Not that the bartender is obsolete in the drink selection process. Up to 74% of guests will seek bartender recommendation when choosing a cocktail, said Matthew Crompton, regional director – Americas, for NielsenIQ.
Keep in mind that many consumers have already looked at your cocktail menu online or on Instagram, Crompton said. “Social media is part of the path to purchase.”
People want that beautiful cocktail for Instagram, whether it’s kitchy, minimalist, trendy, etc., said Ventura. And people that post tend to spend more on drinks, so you can charge more for those highly Instagrammable cocktails.
It’s not just about cocktail looks, however: The premiumization trend of people drinking “less, but better” in bars and restaurants continues. When given the choice, consumers will opt for quality over quantity, Crompton said.

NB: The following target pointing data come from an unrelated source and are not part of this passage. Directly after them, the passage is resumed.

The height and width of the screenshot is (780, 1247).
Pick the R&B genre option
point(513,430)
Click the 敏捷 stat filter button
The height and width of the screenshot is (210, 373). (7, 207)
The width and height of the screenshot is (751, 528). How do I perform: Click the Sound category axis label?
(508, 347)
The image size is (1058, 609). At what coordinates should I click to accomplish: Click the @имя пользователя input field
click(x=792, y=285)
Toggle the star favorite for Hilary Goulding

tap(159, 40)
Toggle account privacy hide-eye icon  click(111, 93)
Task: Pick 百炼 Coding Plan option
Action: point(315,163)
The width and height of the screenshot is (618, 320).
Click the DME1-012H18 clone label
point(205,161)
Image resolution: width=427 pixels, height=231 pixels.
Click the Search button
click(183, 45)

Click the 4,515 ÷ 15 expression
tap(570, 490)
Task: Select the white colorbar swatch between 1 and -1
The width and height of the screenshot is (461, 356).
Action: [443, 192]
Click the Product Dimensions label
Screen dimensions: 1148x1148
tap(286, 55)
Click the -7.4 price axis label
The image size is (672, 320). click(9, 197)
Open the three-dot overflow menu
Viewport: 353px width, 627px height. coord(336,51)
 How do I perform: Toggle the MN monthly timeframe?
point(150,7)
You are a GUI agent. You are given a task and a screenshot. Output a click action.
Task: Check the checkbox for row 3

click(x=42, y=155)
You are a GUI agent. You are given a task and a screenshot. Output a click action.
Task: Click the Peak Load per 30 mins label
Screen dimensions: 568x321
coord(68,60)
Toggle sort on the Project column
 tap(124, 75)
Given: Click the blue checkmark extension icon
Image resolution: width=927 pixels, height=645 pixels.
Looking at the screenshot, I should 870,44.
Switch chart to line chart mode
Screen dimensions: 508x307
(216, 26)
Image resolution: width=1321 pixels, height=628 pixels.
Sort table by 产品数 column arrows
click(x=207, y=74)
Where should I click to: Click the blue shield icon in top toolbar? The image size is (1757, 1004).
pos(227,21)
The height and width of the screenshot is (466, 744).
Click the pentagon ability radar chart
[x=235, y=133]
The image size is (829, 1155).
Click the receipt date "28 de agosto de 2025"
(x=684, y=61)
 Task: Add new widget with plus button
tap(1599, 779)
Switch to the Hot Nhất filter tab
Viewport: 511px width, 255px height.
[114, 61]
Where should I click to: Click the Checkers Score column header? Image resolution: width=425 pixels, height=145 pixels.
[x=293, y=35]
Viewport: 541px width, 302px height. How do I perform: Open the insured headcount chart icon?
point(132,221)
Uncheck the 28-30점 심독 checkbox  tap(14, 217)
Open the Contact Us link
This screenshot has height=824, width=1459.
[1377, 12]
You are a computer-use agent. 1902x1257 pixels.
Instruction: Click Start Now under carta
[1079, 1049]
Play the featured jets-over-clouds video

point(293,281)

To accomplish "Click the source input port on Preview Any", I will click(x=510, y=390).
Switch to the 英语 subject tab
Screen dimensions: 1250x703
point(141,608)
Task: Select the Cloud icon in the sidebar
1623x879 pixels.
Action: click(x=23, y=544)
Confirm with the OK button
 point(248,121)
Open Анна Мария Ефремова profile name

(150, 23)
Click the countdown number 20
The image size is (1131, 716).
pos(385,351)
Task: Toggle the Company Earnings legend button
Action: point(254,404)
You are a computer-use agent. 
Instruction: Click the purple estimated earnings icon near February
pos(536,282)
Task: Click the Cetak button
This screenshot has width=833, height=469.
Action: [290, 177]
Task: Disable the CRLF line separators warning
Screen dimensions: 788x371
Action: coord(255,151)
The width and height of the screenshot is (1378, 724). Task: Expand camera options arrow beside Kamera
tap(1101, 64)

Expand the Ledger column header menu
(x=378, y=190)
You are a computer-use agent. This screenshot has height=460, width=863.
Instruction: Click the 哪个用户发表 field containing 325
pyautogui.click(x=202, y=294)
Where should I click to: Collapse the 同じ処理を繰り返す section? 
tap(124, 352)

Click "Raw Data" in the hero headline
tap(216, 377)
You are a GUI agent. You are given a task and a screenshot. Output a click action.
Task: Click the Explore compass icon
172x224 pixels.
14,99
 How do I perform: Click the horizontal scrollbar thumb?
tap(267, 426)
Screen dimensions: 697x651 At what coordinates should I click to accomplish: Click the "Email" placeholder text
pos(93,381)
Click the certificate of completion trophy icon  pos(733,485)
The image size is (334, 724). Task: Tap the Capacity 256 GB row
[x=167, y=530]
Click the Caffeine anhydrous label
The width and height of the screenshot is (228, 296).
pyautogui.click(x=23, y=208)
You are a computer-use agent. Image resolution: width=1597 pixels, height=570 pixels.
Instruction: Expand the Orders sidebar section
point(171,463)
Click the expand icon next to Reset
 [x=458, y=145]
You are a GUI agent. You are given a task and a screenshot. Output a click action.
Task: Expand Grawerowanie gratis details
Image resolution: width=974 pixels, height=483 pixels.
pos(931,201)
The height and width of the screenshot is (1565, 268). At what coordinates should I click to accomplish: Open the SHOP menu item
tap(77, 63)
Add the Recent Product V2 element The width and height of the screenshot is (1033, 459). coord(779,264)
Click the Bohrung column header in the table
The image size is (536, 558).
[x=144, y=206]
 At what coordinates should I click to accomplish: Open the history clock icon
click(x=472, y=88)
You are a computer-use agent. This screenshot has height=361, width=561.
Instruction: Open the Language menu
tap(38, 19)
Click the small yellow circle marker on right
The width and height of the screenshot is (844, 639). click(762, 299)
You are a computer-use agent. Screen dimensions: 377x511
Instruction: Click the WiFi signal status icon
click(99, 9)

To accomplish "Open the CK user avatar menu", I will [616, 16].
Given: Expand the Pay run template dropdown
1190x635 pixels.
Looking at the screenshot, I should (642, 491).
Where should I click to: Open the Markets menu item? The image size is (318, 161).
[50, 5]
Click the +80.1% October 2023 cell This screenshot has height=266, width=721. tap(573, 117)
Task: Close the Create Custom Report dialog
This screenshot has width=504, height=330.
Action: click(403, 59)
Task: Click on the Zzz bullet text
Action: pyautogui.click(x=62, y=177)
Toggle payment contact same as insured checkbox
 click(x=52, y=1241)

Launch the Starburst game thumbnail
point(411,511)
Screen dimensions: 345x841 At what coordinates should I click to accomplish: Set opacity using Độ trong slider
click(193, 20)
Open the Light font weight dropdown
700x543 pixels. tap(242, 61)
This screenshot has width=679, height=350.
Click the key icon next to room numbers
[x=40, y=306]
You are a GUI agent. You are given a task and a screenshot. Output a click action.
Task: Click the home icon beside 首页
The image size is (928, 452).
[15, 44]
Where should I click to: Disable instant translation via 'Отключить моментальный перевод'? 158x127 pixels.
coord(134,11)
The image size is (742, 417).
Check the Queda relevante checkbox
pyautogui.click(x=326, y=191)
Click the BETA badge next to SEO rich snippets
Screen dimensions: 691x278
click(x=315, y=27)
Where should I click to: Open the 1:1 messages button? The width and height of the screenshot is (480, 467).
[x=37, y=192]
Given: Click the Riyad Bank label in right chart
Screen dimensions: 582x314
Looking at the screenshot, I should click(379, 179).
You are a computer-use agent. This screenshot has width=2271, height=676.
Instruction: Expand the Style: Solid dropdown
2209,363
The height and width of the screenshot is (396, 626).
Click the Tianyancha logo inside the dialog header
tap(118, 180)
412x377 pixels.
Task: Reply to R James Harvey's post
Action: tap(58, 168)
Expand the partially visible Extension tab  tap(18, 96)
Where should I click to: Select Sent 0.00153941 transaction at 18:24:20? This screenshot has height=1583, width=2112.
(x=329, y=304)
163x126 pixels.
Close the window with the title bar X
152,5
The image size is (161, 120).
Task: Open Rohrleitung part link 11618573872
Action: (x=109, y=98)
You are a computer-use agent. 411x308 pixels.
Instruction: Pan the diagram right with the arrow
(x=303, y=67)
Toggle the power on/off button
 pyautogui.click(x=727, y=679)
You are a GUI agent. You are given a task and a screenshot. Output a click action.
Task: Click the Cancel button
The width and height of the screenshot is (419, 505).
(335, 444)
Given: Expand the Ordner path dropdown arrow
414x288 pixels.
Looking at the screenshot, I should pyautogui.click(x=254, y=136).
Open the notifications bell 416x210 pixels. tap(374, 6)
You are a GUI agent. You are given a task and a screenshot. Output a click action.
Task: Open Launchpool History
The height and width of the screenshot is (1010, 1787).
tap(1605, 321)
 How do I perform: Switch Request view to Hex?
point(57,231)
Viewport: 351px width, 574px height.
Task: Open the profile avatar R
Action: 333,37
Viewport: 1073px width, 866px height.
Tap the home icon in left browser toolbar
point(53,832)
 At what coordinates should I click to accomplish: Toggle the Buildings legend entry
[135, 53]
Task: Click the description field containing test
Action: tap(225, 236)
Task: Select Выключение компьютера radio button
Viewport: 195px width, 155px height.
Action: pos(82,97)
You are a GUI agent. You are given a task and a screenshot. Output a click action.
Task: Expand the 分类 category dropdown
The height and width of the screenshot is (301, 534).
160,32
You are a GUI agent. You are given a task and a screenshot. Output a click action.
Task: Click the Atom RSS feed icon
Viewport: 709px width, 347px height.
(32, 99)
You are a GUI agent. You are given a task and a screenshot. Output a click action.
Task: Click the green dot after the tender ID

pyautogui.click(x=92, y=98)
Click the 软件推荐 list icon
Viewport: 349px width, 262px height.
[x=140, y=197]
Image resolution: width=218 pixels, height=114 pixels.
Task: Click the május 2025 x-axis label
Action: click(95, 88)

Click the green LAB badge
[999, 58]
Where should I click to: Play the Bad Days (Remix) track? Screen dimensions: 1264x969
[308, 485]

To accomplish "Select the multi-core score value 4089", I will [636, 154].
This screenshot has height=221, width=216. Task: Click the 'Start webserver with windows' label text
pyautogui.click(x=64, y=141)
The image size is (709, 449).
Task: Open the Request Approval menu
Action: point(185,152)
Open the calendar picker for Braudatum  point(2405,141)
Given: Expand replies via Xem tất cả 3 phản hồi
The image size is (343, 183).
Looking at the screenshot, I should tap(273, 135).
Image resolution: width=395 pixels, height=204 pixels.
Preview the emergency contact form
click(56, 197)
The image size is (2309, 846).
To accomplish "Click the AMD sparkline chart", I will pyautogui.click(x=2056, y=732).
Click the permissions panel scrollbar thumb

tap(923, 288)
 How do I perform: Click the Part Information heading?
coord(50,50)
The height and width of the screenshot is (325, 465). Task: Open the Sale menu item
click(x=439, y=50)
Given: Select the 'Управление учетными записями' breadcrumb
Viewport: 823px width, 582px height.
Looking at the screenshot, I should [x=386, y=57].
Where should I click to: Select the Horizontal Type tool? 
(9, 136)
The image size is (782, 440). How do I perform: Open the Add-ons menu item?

He cited a survey of 30,000 people in 27 different countries that asked what participants would spend $20 on when ordering a drink on-premise. Nearly a quarter (22%) said they’d splurge on one luxury/superpremium drink; 44% said they would opt for two high-quality/premium drinks; 24% would order three medium-quality drinks; 5% would go for four standard/lower-quality drinks; and another 5% would take five value/entry-level drinks.
The brands used in cocktails and promoted on menus make a difference. P.F. Chang’s Organic Agave Margarita featuring Patron Silver tequila has proven to be a hit after changing one of the three ingredients. When the chain switched the tequila brand, the Margarita shot up from the number-six selling drink to number-two, behind the chain’s signature Asian Pear Martini.
That also speaks to the overall strength of the Margarita, which Ventura pointed out was the number-one-selling cocktail in nearly every channel in the U.S. “One out of every five cocktails sold in the U.S. in a Margarita,” she said.